■ **Your assignment**:
In the project description on big data in health care, who is named as the principal investigator?

■ **Text passage**:
----------

Skip to main content

Big Data in Health Care: Building an Ethics Framework for Biomedical Data Modeling

Principal investigator: Diane M. Korngiebel
Funder: National Institutes of Health/National Human Genome Research Institute; National Institutes of Health/Office of the Director

Big Data in health care is growing, and it is coming from an increasing number of sources, including electronic health records, patient monitors and physical activity trackers, and smartphone applications. This data collection is used to create health-related models that estimate people’s risk of diseases and could influence treatment decisions. But how accurate are the data? How biased? How can errors affect patients? Could a data model make inaccurate predictions for nonwhites or rural populations because it was trained on an incomplete data set that did not equitably represent such groups based on age, socioeconomic status, race, or ethnicity considerations? Lacking representativeness, could it miss key health indicators, such as who is most at risk of developing Type-2 diabetes or who might be at higher risk for readmission after being released from the hospital?

Health data models have the potential to exacerbate current health and health care disparities and create new ones. However, there is currently no framework that biomedical data scientists can use to ensure they document key decisions and consider the potential ethical and societal consequences of those decisions during model development rather than after the fact. This project will develop an ethics framework for scientists to use to help anticipate and prevent these problems.

----------

■ **Data shown**:
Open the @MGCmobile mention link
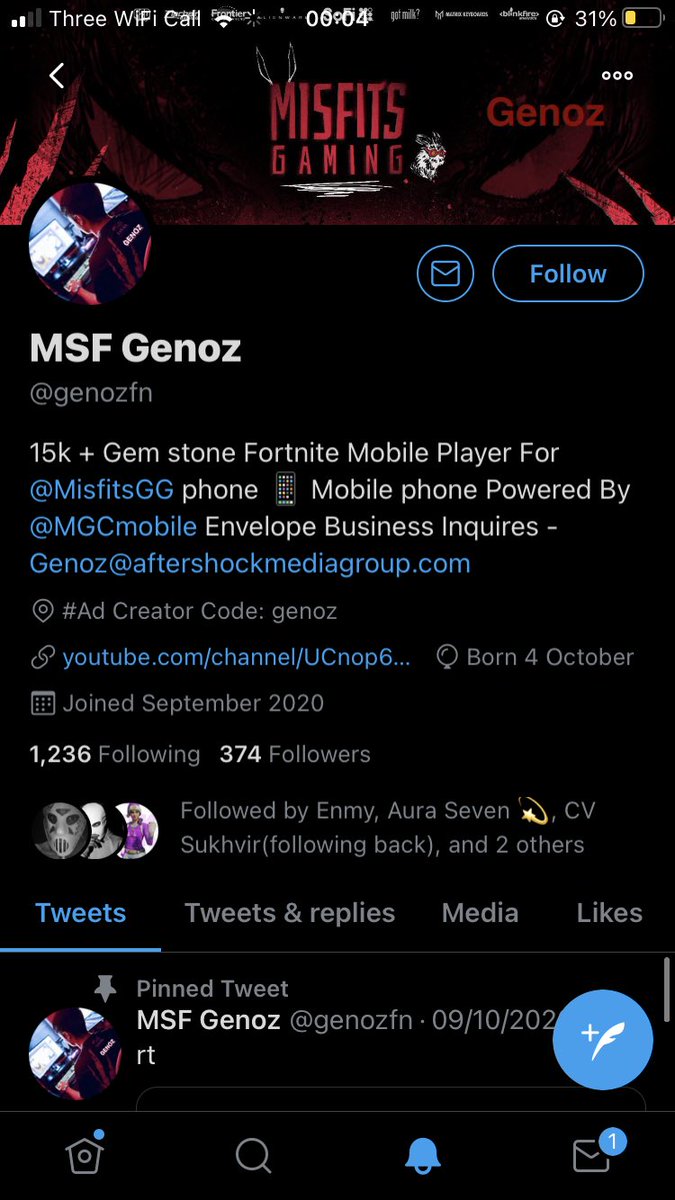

----------

■ **Response box**:
Diane M. Korngiebel